The overall correlation between the level of access to education in a country and the skills of its student population is weak. This disconnect between education access and education quality may be the consequence of weak capacity to implement education policies or lack of information on the part of policymakers on how to promote student learning. In other situations, governments might be intentionally motivated to provide education for reasons that have nothing to do with improving the knowledge and skills of citizens. Human and social capital are especially important towards society and many low and middle-income countries have made sure to increase their policies on compulsory education in order to help reproduce the generational transmission of human capital. Ensuring that individuals have these skills may allow for beneficial social outcomes and can potentially help improve earnings. Survey studies have also shown significant beneficial outcomes for women and early child development with the access to free resources, like education.

Throughout history, compulsory education laws have typically been the latest form of education intervention enacted by states. In general, governments in Europe and Latin America began to intervene in primary education an average of 107 years before democratization as measured by Polity. Compulsory education laws, despite being one of the last measures introduced by central governments seeking to regulate primary education, nevertheless were implemented an average of 52 years before democratization as measured by Polity and 36 years before universal male suffrage. With the increase of free education, research shows significant findings that compulsory education helps decrease the wealth gap and allows for a higher opportunity towards social equality.

Historically, there is a trend of mass education being introduced in the aftermath of civil wars. According to a 2022 study, nondemocracies frequently introduced mass education to teach obedience and respect for authority.

==History==

===Antiquity to medieval times===
Compulsory education was not unheard of in ancient times. However, instances are generally tied to royal, religious or military organizations—substantially different from modern notions of compulsory education.

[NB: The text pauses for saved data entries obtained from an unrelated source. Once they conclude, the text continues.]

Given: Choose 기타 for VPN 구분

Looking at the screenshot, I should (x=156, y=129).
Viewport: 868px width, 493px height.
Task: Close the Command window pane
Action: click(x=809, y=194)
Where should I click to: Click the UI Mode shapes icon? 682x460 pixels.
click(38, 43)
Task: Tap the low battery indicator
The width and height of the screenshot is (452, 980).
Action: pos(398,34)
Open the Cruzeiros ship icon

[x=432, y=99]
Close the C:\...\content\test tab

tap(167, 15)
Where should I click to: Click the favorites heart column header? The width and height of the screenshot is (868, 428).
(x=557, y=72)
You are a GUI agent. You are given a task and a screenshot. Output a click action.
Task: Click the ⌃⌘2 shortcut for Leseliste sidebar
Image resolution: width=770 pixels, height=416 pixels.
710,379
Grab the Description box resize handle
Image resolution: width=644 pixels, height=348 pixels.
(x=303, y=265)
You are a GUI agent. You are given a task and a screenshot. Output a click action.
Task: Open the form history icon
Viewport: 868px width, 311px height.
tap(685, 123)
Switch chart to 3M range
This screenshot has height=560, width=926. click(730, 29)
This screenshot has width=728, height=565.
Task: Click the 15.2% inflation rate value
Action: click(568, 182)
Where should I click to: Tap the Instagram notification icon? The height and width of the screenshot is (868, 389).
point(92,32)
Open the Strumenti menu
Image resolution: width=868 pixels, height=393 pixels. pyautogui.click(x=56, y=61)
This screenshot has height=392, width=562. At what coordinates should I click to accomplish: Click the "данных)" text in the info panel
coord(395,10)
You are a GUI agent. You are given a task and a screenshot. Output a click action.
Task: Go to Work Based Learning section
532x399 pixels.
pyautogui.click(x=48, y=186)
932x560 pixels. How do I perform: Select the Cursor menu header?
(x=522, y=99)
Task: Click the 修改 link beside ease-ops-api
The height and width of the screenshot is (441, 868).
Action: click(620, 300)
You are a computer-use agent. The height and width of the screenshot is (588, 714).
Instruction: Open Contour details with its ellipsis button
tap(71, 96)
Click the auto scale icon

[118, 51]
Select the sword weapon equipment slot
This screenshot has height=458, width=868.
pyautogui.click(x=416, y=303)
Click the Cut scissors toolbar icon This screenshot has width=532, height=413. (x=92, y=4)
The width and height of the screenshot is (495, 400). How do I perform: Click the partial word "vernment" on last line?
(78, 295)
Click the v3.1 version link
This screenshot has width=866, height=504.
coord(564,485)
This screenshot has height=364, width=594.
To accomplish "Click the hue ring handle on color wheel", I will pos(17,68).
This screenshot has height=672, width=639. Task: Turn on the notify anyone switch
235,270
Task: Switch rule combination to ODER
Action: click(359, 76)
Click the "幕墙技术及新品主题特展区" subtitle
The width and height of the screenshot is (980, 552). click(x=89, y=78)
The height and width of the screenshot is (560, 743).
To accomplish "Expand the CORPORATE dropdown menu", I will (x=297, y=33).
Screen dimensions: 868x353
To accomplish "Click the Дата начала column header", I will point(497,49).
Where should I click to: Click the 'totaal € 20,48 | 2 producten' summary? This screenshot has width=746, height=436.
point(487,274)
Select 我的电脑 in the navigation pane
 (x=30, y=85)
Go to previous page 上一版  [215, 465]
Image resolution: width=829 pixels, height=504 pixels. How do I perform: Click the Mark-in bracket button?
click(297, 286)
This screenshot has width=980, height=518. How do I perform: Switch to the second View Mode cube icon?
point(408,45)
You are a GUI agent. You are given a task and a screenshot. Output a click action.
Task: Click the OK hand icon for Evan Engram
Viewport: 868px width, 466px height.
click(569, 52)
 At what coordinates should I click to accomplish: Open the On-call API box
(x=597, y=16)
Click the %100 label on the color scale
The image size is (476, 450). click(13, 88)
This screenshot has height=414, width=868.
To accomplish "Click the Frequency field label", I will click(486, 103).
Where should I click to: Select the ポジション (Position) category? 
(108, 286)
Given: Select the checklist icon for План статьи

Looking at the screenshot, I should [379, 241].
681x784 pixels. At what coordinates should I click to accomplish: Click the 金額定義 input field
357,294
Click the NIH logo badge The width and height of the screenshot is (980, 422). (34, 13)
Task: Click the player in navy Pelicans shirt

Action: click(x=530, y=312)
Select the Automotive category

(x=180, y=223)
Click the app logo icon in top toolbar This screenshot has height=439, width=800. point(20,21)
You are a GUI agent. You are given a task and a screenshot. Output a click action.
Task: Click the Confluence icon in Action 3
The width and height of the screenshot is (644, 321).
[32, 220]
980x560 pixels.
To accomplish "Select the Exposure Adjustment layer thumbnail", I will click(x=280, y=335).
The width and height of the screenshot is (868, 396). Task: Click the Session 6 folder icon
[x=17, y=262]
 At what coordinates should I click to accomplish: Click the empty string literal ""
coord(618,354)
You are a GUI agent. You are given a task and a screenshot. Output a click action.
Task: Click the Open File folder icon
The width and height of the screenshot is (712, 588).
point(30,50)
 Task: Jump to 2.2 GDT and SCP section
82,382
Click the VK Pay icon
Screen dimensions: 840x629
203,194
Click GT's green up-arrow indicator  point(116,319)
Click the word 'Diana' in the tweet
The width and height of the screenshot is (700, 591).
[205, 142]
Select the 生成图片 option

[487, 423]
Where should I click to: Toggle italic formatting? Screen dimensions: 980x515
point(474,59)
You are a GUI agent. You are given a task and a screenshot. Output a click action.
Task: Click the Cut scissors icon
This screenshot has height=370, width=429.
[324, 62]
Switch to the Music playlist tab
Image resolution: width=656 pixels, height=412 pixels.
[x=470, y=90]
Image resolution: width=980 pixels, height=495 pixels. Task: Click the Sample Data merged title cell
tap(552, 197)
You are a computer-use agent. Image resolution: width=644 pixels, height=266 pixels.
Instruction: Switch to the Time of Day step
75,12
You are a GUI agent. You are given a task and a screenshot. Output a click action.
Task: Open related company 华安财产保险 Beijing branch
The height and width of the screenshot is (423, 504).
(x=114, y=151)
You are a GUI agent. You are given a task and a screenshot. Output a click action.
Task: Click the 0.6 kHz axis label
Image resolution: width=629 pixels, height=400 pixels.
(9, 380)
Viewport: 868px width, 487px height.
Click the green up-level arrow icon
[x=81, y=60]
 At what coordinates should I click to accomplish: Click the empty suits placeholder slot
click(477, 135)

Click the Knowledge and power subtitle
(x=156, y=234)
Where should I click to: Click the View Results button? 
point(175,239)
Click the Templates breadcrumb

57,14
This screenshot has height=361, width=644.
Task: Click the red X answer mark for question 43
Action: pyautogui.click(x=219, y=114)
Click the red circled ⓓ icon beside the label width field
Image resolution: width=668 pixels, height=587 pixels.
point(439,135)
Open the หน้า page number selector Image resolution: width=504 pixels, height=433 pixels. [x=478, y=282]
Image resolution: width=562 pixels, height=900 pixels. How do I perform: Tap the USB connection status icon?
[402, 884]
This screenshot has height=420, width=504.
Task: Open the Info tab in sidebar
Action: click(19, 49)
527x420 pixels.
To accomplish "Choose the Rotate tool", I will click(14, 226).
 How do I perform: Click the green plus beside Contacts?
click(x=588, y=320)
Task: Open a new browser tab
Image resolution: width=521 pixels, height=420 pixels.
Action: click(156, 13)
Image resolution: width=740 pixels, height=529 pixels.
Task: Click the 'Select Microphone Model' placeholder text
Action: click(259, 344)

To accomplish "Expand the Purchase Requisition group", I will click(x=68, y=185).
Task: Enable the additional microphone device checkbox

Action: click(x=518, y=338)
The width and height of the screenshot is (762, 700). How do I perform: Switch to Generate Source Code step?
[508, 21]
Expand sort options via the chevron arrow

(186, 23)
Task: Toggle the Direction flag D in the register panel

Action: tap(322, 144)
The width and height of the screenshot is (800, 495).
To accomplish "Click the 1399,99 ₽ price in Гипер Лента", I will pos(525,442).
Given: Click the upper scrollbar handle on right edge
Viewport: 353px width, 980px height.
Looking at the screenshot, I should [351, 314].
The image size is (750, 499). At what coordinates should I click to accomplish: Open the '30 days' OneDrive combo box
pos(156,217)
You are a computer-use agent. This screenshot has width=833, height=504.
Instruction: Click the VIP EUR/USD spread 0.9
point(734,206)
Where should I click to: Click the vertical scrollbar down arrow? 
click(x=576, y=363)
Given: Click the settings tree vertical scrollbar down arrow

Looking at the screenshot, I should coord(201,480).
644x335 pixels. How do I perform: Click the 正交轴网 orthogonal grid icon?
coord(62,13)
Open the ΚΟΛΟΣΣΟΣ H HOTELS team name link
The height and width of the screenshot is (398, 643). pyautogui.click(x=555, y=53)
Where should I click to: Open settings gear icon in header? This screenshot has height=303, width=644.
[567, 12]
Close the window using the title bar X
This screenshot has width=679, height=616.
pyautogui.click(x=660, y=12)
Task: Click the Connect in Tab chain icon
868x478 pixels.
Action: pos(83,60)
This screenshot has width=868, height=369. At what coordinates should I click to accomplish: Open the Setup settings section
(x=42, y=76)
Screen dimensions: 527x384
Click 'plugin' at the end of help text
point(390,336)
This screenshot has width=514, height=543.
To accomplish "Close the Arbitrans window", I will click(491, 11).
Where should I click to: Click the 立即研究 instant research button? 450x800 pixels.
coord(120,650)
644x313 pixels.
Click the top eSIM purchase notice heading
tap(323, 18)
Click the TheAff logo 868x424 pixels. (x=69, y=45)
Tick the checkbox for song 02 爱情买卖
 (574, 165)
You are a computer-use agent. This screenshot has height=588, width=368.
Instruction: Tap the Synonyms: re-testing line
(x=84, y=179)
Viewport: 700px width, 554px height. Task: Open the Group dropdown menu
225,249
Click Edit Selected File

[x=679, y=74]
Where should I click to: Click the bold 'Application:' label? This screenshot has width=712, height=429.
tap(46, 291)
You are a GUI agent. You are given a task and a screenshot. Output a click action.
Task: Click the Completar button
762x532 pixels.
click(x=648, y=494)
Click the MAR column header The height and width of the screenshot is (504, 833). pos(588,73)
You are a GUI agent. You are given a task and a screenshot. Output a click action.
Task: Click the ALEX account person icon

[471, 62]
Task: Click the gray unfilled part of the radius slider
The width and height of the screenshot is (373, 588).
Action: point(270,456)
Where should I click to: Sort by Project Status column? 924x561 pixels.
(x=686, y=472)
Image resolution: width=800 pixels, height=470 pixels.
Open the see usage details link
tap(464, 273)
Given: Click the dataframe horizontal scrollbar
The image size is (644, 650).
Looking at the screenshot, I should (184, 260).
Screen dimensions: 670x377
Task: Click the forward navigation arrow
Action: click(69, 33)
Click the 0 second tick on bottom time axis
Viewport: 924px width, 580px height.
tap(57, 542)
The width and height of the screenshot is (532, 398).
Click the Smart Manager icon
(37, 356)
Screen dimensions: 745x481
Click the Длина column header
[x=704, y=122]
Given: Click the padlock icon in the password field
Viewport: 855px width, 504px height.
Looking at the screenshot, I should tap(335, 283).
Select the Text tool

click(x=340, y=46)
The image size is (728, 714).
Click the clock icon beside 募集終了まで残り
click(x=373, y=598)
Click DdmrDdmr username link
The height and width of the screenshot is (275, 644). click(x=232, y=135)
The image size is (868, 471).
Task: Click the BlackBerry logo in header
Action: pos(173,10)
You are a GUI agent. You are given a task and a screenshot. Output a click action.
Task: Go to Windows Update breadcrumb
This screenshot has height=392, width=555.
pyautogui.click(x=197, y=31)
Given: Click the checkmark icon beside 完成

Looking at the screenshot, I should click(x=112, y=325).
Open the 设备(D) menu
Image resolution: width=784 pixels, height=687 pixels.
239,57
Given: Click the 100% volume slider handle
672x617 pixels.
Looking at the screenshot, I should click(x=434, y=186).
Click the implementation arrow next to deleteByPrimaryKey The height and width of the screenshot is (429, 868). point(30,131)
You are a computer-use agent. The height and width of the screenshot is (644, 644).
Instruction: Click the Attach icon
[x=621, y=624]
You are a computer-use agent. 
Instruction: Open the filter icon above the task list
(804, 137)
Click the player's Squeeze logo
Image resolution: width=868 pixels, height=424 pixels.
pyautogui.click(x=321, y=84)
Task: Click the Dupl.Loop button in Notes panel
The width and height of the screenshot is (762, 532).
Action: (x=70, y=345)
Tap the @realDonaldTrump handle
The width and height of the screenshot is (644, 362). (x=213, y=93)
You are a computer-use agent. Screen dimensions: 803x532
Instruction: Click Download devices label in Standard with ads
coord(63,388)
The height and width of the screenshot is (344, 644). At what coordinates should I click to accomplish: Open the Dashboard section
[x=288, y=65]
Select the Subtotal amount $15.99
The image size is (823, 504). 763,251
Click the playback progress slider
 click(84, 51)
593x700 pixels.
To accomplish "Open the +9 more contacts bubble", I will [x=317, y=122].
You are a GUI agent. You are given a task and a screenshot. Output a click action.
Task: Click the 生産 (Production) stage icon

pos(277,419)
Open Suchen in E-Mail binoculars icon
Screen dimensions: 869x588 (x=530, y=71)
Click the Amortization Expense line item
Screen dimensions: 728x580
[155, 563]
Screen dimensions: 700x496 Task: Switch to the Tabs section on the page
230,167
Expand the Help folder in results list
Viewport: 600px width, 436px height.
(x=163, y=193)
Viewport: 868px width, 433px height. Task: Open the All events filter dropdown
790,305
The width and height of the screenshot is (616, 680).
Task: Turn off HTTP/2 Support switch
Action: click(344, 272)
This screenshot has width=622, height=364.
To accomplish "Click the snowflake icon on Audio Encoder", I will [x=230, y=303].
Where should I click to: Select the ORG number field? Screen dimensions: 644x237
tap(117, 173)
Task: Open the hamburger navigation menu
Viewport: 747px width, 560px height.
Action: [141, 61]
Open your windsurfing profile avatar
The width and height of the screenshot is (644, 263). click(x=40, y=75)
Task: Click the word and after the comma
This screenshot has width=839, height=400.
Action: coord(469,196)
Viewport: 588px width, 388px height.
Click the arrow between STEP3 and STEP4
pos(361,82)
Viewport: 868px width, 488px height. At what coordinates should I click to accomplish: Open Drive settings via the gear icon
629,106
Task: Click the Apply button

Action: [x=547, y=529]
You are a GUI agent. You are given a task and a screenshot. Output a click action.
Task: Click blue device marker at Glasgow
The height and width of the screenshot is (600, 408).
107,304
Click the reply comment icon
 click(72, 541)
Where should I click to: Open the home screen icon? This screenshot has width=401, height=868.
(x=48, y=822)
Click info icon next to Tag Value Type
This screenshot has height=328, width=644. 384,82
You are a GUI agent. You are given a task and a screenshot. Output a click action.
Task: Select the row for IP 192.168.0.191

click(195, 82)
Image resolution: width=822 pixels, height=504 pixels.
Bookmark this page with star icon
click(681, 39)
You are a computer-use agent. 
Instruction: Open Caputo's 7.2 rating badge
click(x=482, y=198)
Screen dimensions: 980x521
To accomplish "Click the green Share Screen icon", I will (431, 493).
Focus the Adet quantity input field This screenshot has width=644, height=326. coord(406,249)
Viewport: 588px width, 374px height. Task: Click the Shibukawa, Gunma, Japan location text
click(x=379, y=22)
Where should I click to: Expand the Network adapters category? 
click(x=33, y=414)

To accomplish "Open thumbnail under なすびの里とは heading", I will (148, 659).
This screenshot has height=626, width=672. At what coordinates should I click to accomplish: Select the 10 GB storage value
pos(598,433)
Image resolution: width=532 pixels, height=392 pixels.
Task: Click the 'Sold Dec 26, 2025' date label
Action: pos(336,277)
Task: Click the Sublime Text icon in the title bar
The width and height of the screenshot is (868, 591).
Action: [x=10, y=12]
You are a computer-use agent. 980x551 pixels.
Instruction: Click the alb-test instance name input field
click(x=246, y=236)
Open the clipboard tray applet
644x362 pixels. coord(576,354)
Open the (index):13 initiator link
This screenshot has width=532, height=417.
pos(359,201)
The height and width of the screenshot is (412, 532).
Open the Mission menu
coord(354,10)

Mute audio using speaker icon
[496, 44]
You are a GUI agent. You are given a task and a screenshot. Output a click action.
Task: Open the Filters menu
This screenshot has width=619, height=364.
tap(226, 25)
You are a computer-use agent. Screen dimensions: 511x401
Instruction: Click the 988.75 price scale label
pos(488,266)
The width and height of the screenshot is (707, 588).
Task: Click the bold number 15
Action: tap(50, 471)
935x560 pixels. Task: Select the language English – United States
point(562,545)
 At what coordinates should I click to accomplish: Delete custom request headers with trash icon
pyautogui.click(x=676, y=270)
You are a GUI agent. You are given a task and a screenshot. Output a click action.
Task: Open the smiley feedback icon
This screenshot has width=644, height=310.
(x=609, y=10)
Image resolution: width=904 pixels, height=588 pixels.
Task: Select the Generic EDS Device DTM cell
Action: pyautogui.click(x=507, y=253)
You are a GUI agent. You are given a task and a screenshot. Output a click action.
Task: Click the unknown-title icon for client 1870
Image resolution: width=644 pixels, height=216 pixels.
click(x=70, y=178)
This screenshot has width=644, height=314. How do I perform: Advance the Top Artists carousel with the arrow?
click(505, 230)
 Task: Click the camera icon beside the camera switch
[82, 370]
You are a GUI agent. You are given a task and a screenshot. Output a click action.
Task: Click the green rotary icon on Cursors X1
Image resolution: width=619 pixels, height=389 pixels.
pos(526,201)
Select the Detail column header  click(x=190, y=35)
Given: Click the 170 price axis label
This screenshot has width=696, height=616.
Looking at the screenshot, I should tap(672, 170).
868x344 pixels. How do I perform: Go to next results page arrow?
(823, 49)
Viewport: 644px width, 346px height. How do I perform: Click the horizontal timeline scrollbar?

Renown Plato's work The Republic (c. 424) is credited with having popularized the concept of compulsory education in Western intellectual thought. Plato's rationale was straightforward. The ideal city would require ideal individuals, and ideal individuals would require an ideal education. The popularization of Plato's ideas began with the wider Renaissance and the translation of Plato's works by Marsilio Ficino (1434–1499), culminating in the Enlightenment. The Enlightenment philosopher Jean-Jacques Rousseau, known for his own work on education (including Emile, or On Education), said, 'To get a good idea of public education, read Plato's Republic. It is not a political treatise, as those who merely judge books by their title think, but it is the finest, most beautiful work on education ever written.'

In Sparta boys between the age 6 and 7 left their homes and were sent to military school. School courses were harsh and have been described as a "brutal training period". Between the age of 18 and 20, Spartan males had to pass a test that consisted of fitness, military ability, and leadership skills. A student's failure meant a forfeiture of citizenship (perioidos) and political rights. Passing was a rite of passage to manhood and citizenry, in which he would continue to serve in the military and train as a soldier until the age of 60 when the soldier could retire to live with his family.

Every parent in Judea since ancient times was required to teach their children at least informally. Over the centuries, as cities, towns and villages developed, a class of teachers called Rabbis evolved. According to the Talmud (tractate Bava Bathra 21a), which praises the sage Joshua ben Gamla with the institution of formal Jewish education in the 1st century AD, Ben Gamla instituted schools in every town and made formal education compulsory from age 6 to 8.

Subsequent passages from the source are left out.